"""

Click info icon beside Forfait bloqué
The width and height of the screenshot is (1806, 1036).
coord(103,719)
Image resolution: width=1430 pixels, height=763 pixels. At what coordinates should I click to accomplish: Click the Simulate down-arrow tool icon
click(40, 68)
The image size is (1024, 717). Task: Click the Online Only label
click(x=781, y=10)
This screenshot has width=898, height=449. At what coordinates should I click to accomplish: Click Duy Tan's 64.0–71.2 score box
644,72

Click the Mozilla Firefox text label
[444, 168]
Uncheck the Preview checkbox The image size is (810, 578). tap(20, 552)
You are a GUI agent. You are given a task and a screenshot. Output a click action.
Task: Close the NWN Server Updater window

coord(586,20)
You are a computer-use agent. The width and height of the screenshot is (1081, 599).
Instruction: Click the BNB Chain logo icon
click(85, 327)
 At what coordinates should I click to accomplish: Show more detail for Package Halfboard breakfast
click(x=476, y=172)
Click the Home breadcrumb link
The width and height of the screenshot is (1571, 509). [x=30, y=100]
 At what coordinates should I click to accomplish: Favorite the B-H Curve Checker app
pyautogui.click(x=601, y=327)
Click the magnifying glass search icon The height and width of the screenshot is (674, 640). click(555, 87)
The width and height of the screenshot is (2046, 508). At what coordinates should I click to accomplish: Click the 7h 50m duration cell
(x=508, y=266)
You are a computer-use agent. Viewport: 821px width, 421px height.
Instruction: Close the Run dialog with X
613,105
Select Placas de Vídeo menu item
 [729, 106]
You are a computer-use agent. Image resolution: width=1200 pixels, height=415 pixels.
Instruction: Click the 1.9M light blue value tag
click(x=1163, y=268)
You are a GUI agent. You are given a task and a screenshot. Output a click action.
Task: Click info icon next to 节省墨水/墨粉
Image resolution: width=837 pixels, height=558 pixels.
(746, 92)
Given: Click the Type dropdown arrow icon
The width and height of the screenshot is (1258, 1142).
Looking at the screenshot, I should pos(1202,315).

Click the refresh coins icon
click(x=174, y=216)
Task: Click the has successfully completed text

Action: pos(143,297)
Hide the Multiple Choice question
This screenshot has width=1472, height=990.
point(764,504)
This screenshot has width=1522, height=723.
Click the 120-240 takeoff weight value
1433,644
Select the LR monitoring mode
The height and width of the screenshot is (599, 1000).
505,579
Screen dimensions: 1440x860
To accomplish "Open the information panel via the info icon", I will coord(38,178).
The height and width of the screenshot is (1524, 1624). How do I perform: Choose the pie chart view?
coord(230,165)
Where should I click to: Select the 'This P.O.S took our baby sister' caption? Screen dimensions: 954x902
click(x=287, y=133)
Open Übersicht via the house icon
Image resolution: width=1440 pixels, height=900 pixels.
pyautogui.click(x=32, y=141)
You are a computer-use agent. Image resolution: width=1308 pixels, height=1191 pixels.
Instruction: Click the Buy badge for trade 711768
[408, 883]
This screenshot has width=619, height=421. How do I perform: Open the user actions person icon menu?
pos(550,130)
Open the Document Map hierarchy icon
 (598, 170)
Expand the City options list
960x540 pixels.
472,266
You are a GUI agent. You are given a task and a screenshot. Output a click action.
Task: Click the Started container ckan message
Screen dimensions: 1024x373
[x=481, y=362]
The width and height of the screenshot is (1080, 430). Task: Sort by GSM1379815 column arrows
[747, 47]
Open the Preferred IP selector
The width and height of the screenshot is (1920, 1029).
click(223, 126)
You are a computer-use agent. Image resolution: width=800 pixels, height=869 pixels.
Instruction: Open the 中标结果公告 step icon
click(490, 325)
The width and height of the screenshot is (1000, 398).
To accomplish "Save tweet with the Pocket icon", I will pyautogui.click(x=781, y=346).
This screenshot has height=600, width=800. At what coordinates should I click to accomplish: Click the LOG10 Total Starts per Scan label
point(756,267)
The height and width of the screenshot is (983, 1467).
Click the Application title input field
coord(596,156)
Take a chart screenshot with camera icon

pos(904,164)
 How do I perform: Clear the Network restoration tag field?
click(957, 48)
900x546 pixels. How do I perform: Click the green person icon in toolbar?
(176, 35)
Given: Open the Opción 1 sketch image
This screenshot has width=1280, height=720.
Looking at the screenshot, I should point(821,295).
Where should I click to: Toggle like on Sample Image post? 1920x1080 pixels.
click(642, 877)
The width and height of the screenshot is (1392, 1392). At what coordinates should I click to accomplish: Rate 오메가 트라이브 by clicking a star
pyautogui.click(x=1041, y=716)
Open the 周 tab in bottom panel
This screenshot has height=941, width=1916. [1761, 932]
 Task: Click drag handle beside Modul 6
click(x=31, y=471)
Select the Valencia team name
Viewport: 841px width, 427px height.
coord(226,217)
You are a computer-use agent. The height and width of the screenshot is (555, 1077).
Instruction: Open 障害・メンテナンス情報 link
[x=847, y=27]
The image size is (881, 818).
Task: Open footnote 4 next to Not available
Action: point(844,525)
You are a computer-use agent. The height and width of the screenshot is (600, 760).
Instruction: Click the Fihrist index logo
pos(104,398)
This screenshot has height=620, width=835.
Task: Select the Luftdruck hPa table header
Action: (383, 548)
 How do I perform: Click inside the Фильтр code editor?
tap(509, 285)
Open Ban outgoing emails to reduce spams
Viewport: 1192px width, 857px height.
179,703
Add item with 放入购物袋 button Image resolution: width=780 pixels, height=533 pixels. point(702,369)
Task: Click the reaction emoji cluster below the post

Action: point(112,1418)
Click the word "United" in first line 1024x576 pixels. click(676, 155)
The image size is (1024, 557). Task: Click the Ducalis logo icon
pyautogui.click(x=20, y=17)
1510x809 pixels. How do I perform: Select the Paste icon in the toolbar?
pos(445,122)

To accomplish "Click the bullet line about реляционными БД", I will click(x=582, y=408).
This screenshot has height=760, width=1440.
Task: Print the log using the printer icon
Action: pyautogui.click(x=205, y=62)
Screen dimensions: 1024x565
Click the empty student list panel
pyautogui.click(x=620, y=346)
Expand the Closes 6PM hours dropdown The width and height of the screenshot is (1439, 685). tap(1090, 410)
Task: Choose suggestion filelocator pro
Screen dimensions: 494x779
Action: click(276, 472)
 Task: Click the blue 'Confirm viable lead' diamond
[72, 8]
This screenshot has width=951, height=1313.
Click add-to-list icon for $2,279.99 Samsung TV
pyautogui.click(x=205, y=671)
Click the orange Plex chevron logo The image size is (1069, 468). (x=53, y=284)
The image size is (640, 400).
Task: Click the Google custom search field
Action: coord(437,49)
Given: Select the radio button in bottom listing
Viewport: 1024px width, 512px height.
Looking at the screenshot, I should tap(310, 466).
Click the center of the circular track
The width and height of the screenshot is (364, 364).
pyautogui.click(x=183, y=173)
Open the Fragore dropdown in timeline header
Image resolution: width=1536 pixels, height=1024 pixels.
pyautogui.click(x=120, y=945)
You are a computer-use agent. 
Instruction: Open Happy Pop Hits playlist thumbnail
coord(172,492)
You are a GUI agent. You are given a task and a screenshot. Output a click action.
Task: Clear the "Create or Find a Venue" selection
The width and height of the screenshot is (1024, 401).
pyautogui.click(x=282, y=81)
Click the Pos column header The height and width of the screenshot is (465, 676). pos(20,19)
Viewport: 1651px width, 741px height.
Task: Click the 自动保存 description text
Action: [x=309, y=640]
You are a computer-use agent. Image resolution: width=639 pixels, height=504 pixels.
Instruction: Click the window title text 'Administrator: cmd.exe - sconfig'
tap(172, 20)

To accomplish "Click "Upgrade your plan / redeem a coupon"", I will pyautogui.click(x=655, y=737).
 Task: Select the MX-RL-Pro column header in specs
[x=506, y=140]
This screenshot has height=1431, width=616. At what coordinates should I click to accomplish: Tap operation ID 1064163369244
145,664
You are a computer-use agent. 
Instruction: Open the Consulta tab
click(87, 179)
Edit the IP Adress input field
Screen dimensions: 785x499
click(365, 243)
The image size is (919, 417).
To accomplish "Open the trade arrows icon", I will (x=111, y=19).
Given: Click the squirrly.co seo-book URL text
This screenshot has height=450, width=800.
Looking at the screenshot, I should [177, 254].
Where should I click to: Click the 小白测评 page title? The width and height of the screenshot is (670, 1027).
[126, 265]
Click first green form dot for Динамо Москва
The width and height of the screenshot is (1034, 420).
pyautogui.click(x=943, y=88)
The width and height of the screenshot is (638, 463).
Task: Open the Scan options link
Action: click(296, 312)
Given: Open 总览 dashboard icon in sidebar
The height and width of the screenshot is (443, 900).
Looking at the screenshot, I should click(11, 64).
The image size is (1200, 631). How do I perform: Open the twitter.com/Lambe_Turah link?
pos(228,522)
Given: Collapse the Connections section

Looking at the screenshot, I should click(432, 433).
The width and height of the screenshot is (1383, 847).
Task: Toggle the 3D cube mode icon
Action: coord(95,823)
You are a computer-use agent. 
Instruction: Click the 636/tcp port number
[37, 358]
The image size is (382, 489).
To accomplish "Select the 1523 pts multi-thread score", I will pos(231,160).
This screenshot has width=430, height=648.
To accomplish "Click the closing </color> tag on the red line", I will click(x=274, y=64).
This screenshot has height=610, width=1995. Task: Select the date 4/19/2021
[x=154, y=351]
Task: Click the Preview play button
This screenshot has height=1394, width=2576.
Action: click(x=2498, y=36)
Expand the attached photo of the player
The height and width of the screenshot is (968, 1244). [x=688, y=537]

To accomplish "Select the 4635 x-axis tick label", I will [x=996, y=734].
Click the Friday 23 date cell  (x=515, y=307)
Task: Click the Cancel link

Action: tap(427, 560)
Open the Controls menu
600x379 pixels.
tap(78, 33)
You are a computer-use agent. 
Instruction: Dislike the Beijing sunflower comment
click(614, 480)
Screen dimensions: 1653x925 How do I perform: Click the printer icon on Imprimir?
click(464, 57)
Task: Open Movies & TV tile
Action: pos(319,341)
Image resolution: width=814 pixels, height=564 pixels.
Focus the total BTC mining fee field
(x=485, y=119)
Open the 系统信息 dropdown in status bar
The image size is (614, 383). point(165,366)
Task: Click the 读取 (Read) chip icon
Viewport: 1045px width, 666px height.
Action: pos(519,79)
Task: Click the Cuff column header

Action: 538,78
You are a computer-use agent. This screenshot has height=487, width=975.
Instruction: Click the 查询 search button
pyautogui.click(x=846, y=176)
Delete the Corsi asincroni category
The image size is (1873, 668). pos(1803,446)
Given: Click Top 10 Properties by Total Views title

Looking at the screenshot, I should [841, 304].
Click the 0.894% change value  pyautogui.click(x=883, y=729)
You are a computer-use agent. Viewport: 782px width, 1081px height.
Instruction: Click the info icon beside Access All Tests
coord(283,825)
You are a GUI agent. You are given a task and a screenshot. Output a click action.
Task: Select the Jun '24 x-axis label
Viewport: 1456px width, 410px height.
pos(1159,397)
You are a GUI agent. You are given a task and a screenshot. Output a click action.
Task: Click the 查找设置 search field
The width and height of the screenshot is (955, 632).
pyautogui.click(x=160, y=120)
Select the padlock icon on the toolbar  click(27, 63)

"""

[PROBLEM REQUIREMENTS]:
Within the listing above, give again exactly every line from the line with "Click the Application title input field" through the line with "is (555, 1077).", both included, and no other line.

[ANSWER SPACE]:
Click the Application title input field
coord(596,156)
Take a chart screenshot with camera icon

pos(904,164)
 How do I perform: Clear the Network restoration tag field?
click(957, 48)
900x546 pixels. How do I perform: Click the green person icon in toolbar?
(176, 35)
Given: Open the Opción 1 sketch image
This screenshot has width=1280, height=720.
Looking at the screenshot, I should point(821,295).
Where should I click to: Toggle like on Sample Image post? 1920x1080 pixels.
click(642, 877)
The width and height of the screenshot is (1392, 1392). At what coordinates should I click to accomplish: Rate 오메가 트라이브 by clicking a star
pyautogui.click(x=1041, y=716)
Open the 周 tab in bottom panel
This screenshot has height=941, width=1916. [1761, 932]
 Task: Click drag handle beside Modul 6
click(x=31, y=471)
Select the Valencia team name
Viewport: 841px width, 427px height.
coord(226,217)
You are a computer-use agent. The height and width of the screenshot is (555, 1077).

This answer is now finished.